От присутствия на моем уроке у нее отключился мозг. Мне передалось ее состояние.
– Хотела бы я стать твоей ученицей. Послушав тебя сегодня, я поняла, что настоящие преподаватели рассказывают о намного более интересных вещах, чем теорема Пифагора. Учат воровать апельсины, например… Начиная с этого дня я буду ходить на твои занятия постоянно, – пообещала она, скорчив заговорщическую гримасу.
– К сожалению, я не могу удовлетворить твое желание. С сегодняшнего дня я больше не преподаватель. Меня уволили.
– Что за чушь! Почему они с тобой так поступили?
– Пришла телеграмма из Ла-Паса. Без объяснения причин.
– Бедный. Тебе, наверное, грустно.
– Нет. Знаешь почему? Потому что я никогда не был настоящим преподавателем. Поэтому тебе и понравился мой дидактический подход. Слово «дидактический» можешь взять в кавычки или вычеркнуть, потому что у меня нет квалификации и я никого ничему не учу. В этом секрет моего успеха и причина безразличия. Мне не жалко покинуть лицей, поскольку я никогда не был настоящим учителем.
Ее рука беспечно покоилась рядом с чашкой кофе. Как хочется погладить ее. Мне пришло в голову, что, если бы я схватил эту руку, словно сахарницу, Хулия не стала бы противиться. Но на полпути я пошел на попятную.
– Хулия, ты так и не объяснила, почему пришла в лицей.
– Я беспокоюсь за свою подругу Ольгу, – ответила она. – Рано или поздно ее изнасилуют. Уже два дня ей названивают по телефону так же, как мне.
– Они угрожают ей насилием?
– Нет. Этот тип ей зубы заговаривает. Повторяет до одурения, что любит ее. Мне он говорил то же самое. Это наверняка Алекс.
– Ты слышала его голос?
– Слышала. Это не голос Алекса и не голос моего тайного воздыхателя. Звучит совсем по-другому. Наглец меняет манеру говорить.

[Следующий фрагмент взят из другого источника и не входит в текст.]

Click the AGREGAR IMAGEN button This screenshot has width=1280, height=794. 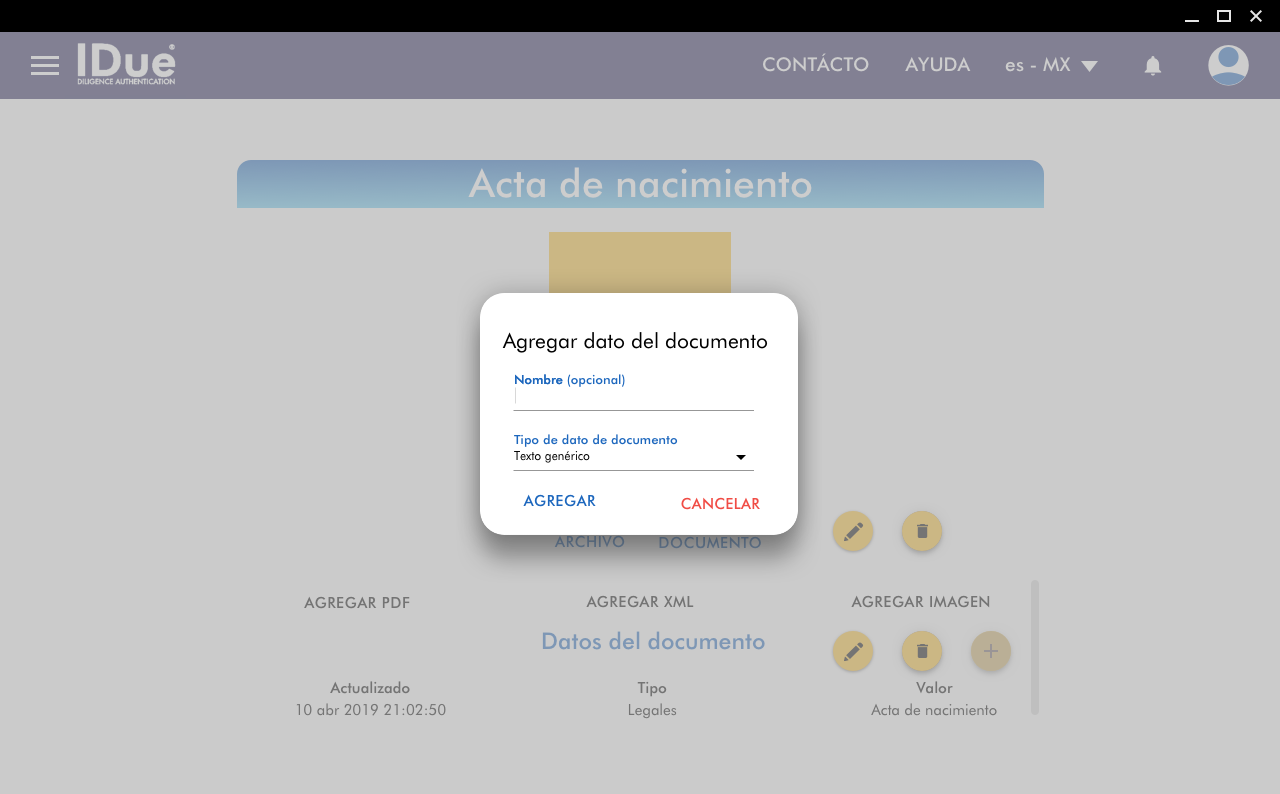coord(921,602)
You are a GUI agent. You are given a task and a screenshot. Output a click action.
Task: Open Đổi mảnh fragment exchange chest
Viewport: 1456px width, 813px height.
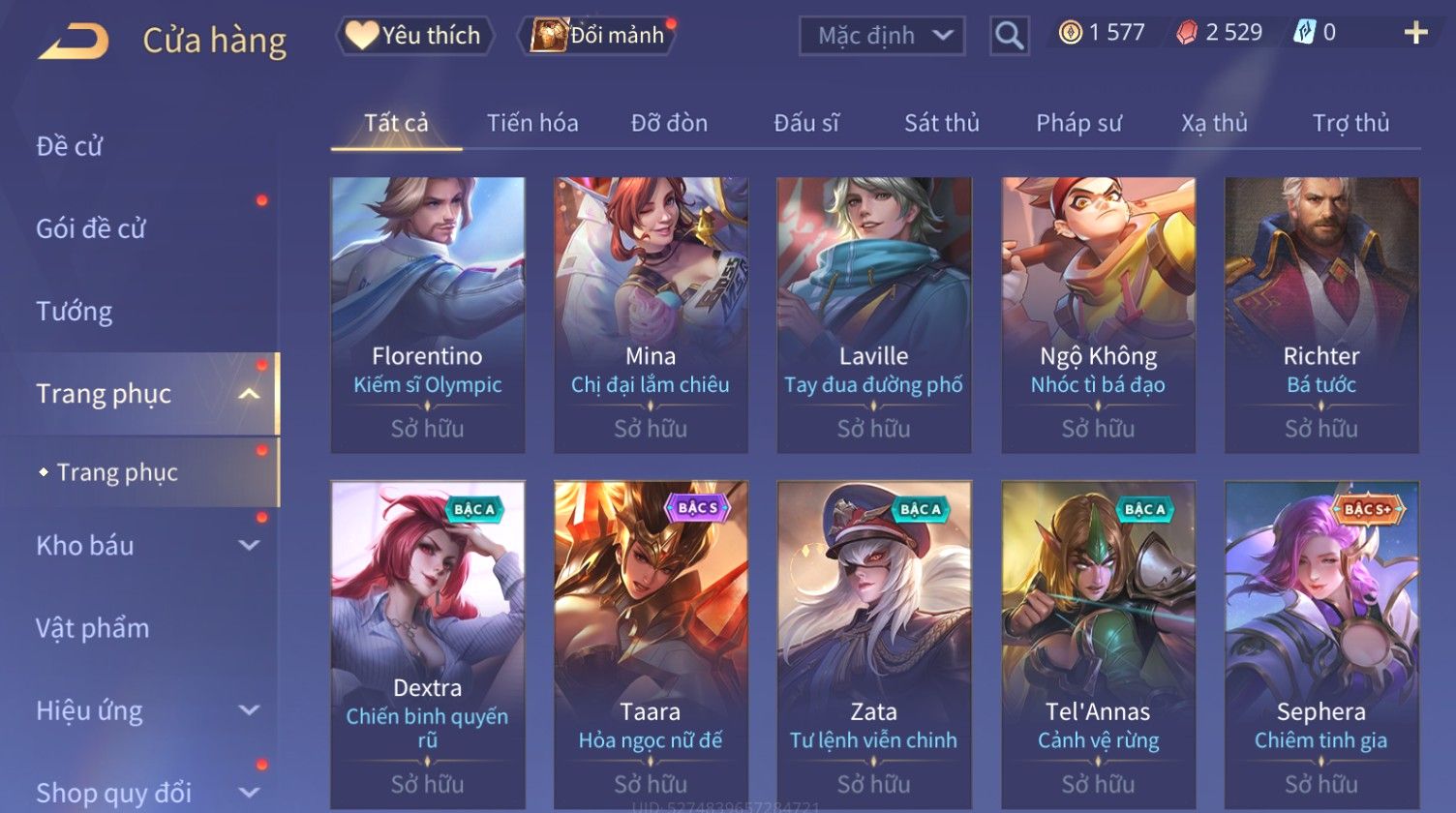point(597,36)
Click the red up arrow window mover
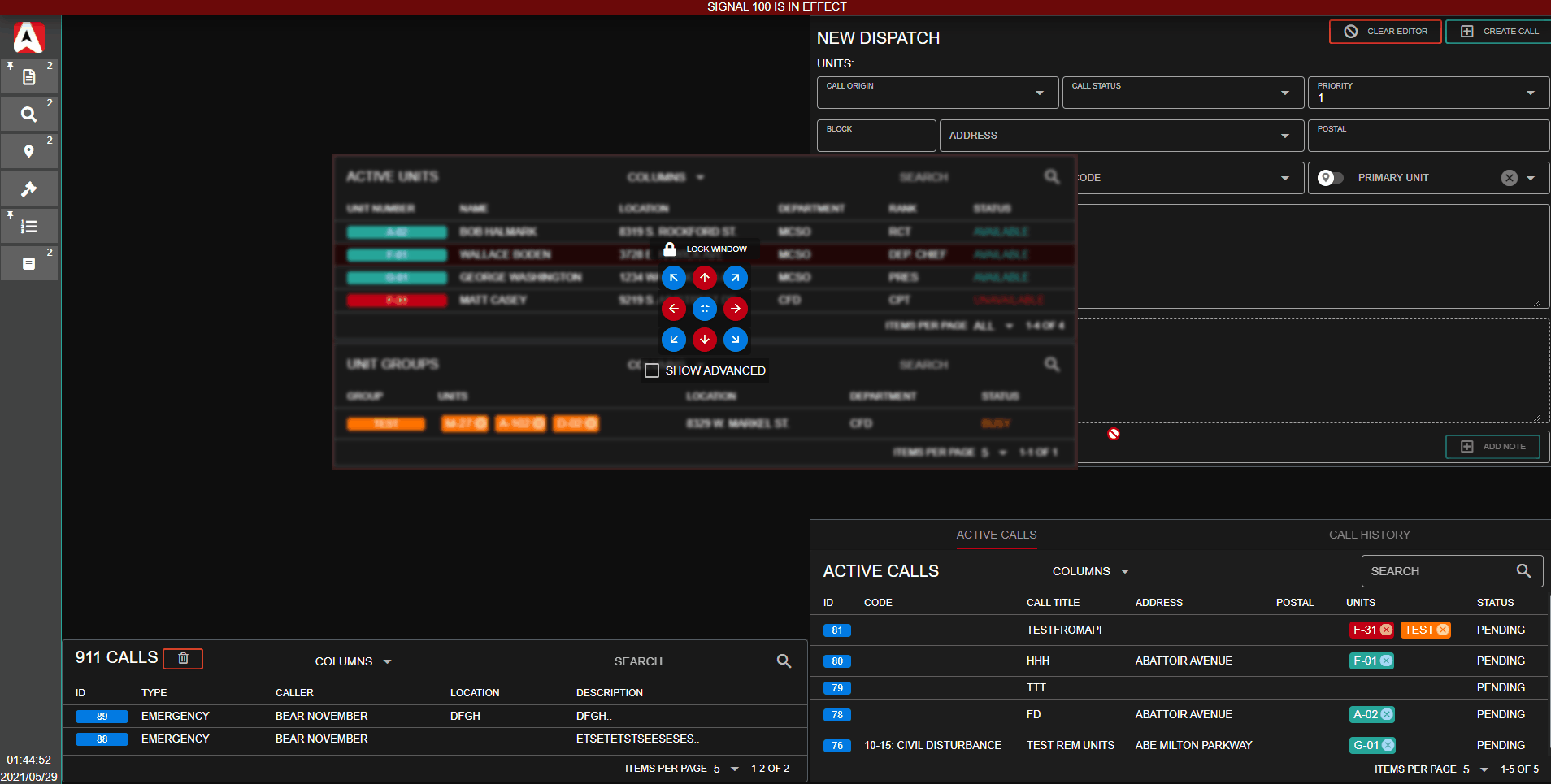 [704, 278]
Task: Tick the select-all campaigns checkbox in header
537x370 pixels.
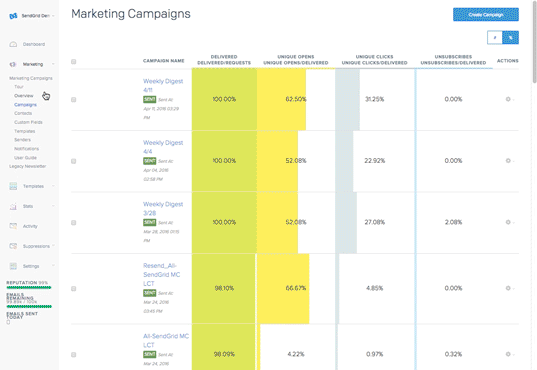Action: coord(74,62)
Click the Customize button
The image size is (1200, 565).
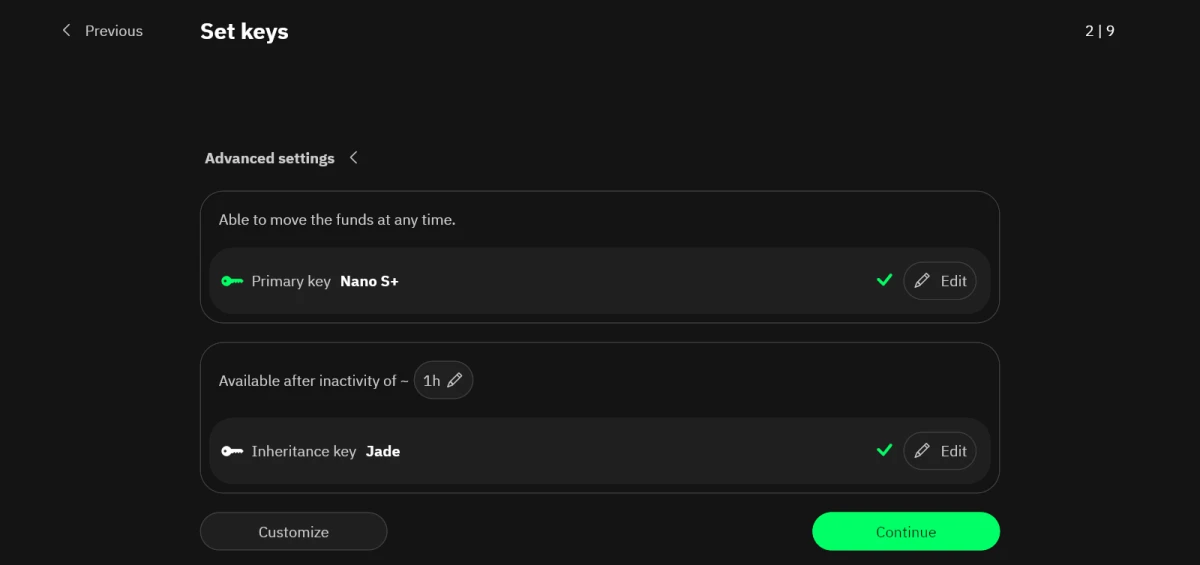pos(293,532)
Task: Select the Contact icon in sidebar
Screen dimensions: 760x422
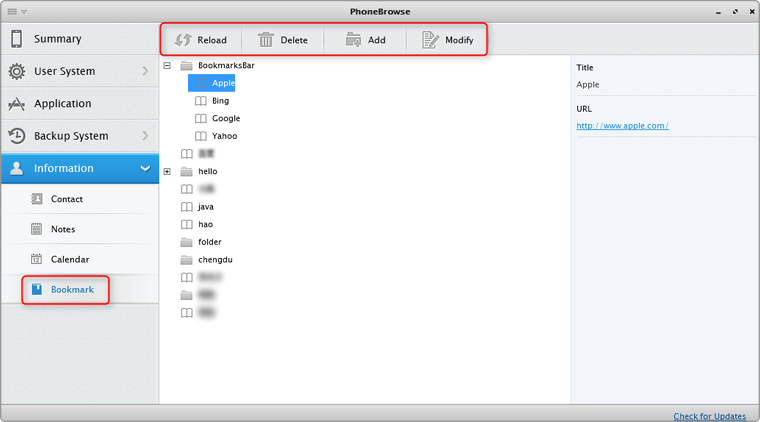Action: click(x=37, y=199)
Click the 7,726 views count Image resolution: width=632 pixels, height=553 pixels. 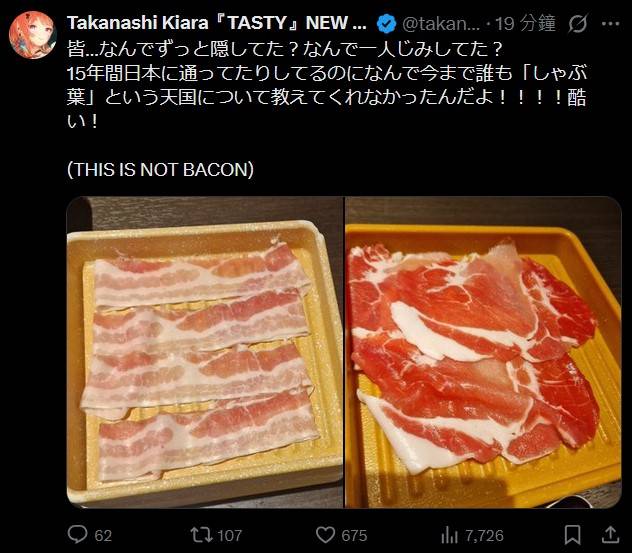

– Но если ты его не узнаёшь, если между этими голосами нет ничего общего, откуда тебе знать, что это Алекс?
– Я уверена, что это он, именно потому, что я его не узнаю. А не узнаю из-за того, что он притворяется. А притворяется он, так как с его стороны было бы некрасиво так нагло надоедать девушке.
Несколько секунд моя коленка под столом прикасалась к бедру Хулии. Я затаил дыхание. Моя конечность уперлась в ее плоть, устроилась в ней поудобнее и, довольная, уснула. Хулия убрала ноги. Твою мать!
Хулия не заметила вторжения. Она сосредоточенно продолжала рассказывать о странных телефонных звонках. От тревоги на ней не было лица, даже губы потеряли очертания. Как бы оно не превратилось в пустой овал. Я решил ее поддержать и позаботиться о том, чтобы Ольга была в безопасности. «Причин бояться Алекса нет, – сказал я. – Он находится в психиатрической лечебнице в Сукре, за сотни километров отсюда. Я поклялся лично запихнуть его в самолет Боливийских авиалиний, если семья не сдержала слова и не упекла его в больницу.
– Они повезут бедняжку в Сукре в смирительной рубашке. Страшно представить, – огорчилась Хулия.
– Связывать его необязательно. Укол парализующего препарата превратит его в статую. Чудодейственное средство.
– Не хочу знать, как над Алексом издеваются. Только не из-за меня.